Word2Vec embedding gives strange gradients to Linear Layers

Dumiy · December 27, 2020, 11:51am

Hello,

Sorry if I dont give all the info from the start, this is my first post on forums.

I’ve been using as a feature extractor from text Word2Vec from gensim to have word embedding and at training with a pytorch model the validation result are very alterning from epoch to epoch, I think due to the gradients being very concentrated in the last layer and close to 0 to the other layers. I attached also a plot from the layers gradients. The thing that bothered me is that scikit-learn MLPRegressor gives more stable results out of the same features and replicated in pytorch, giving different results.

The model looks like this, using L1Loss and Adam optimizer

class Net(nn.Module):
    Preformatted textdef __init__(self):
          super(Net, self).__init__()
        self.h0 = torch.randn(1, 1, 150).cuda()
        self.c0 = torch.randn(1, 1, 150).cuda()
        self.lstm = nn.LSTM(200,150,1)
        for name, param in self.lstm.named_parameters():
            if 'bias' in name:
                pass
            elif 'weight' in name:
                nn.init.xavier_normal_(param,gain=nn.init.calculate_gain('tanh'))
        self.fc1 = nn.Linear(150,500)
        nn.init.xavier_normal_(self.fc1.weight,gain=nn.init.calculate_gain('tanh'))
        self.fc2 = nn.Linear(500,300)
        nn.init.xavier_normal_(self.fc2.weight,gain=nn.init.calculate_gain('tanh'))
        self.fc3 = nn.Linear(300, 2)
        nn.init.xavier_normal_(self.fc3.weight,gain=nn.init.calculate_gain('tanh'))
        #self.bc1 = nn.BatchNorm1d(150)
        #self.bc3 = nn.LayerNorm(300)
        self.f = nn.Tanh()
    def forward(self, x):
        x = x.unsqueeze(1)
        x,(self.h0,self.c0) = (self.lstm(x,(self.h0,self.c0)))
        x = self.f(x)
        #print(x.shape)
        x = x.flatten(1)
        x = self.f(self.fc1(x))
        x = self.f(self.fc2(x))
        x = self.fc3(x)
        return x

I want to know why this happens and why I can’t achieve better results then scikit-learn MLPRegressor

Abhilash_Srivastava · December 27, 2020, 11:57am

This could be due to the vanishing gradient problem.
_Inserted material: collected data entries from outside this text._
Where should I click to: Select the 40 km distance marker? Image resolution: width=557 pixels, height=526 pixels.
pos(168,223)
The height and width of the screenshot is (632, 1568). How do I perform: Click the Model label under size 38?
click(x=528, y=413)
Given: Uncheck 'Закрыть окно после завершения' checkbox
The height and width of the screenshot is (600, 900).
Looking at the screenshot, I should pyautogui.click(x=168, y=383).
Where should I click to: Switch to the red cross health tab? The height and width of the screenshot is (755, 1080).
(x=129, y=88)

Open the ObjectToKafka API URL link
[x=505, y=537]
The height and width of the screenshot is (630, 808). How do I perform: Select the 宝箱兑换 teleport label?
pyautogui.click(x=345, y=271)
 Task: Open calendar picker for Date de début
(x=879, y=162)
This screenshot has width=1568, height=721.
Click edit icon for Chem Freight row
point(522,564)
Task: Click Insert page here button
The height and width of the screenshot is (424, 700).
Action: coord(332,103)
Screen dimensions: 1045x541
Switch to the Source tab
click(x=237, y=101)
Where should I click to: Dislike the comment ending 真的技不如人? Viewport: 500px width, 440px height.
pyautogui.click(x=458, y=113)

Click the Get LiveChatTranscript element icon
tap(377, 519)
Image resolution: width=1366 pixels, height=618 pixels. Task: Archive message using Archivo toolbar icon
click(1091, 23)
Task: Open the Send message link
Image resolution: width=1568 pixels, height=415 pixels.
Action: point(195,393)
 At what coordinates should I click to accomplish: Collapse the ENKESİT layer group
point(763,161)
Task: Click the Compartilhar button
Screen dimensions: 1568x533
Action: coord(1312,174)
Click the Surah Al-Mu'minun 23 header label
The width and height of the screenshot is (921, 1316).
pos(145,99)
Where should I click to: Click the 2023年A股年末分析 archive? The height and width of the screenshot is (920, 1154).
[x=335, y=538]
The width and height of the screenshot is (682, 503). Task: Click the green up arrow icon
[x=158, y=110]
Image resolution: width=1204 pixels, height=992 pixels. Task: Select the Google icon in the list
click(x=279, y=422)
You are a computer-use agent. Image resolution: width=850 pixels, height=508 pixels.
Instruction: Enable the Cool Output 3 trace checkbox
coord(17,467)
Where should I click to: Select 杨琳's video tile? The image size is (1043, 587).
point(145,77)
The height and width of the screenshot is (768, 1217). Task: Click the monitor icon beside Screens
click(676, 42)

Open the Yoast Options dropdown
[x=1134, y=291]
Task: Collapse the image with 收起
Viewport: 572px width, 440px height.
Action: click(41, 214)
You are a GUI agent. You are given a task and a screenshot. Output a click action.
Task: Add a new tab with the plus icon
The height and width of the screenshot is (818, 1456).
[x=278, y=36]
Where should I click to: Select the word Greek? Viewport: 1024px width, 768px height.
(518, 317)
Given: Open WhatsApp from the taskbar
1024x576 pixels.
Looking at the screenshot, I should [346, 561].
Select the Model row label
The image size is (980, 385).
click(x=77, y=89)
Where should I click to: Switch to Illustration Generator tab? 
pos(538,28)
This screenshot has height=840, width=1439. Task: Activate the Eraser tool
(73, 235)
Can you try using just one fc layer instead of 3?
Also please format your code for clear reading.

Dumiy · December 27, 2020, 1:51pm

Thank you for the response, I made the changes and kept only one fc and I attached the gradients which kinda look the same and the validation result are worse. I looked out for the vanishing gradients on LSTM and dont seem to find anything

I tried also increasing the batchsize and to do a gradient update on 3 batches instead at every batch and the gradient resulting acumulating gradiens looking like this:

Abhilash_Srivastava · December 27, 2020, 2:53pm

Try using ReLU instead of Tanh for activation.
Can you share the rest of code for training and validation?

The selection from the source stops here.